We are excited to share that Duke Regional Hospital has earned it’s Baby-Friendly designation! After successfully completing all steps of a rigorous multi-year process that entailed coordination of both outpatient and inpatient education, overcoming supply chain and procurement challenges during a pandemic and demonstrating collaboration across a vast geographical area in the Triangle, Duke Regional Hospital has achieved the prestigious Baby-Friendly® Designation.

This distinguished honor demonstrates that Duke Regional is adhering to the highest standards of care for breastfeeding mothers and their babies. These standards are built on the Ten Steps to Successful Breastfeeding, a set of evidence-based practices recommended by the World Health Organization (WHO) and the United Nations International Children’s Emergency Fund (UNICEF) for optimal infant feeding support in the first days of a newborn’s life. In cases where patients have a medical indication or have made an informed decision to use formula, resources for the safe preparation and feeding of formula are provided to mothers.

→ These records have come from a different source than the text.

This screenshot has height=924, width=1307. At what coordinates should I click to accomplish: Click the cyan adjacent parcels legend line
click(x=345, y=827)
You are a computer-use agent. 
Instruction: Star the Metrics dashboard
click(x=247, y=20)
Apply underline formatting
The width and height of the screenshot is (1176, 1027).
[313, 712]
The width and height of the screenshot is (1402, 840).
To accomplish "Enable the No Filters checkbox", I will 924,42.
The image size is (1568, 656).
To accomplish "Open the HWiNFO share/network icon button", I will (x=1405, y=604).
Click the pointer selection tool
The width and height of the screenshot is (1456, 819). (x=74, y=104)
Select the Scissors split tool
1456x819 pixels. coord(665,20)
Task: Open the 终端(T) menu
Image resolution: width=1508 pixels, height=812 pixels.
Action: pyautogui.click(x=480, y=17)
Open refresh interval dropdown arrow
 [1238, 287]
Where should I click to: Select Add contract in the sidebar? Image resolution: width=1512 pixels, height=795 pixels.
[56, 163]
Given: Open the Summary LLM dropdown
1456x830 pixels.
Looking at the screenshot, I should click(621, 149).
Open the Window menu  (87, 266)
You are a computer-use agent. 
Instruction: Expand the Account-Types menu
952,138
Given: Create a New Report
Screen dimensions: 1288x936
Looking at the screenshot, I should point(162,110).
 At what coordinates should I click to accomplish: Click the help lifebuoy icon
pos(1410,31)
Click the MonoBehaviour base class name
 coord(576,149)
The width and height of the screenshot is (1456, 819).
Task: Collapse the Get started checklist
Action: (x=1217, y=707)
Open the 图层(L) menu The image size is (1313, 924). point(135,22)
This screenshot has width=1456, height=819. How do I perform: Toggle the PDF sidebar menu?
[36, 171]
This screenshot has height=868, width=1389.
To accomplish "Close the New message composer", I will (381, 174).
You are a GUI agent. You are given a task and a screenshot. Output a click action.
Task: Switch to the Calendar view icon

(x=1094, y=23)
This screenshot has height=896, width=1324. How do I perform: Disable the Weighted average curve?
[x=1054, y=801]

The Ten Steps to Successful Breastfeeding are the broad framework that guide the Baby-Friendly Hospital Initiative. They are as follows:

  • 1A. Comply fully with the International Code of Marketing of Breast-milk Substitutes and relevant World Health Assembly resolutions.
  • 1B. Have a written infant feeding policy that is routinely communicated to staff and parents.
  • 1C. Establish ongoing monitoring and data-management systems.
  • 2. Ensure that staff have sufficient knowledge, competence and skills to support breastfeeding.
  • 3. Discuss the importance and management of breastfeeding with pregnant women and their families.
  • 4. Facilitate immediate and uninterrupted skin-to-skin contact and support mothers to initiate breastfeeding as soon as possible after birth.
  • 5. Support mothers to initiate and maintain breastfeeding and manage common difficulties.
  • 6. Do not provide breastfed newborns any food or fluids other than breast-milk, unless medically indicated.
  • 7. Enable mothers and their infants to remain together and to practice rooming-in 24 hours a day.
  • 8. Support mothers to recognize and respond to their infants’ cues for feeding.
  • 9. Counsel mothers on the use and risks of feeding bottles, artificial nipples (teats) and pacifiers.
  • 10. Coordinate discharge so that parents and their infants have timely access to ongoing support and care.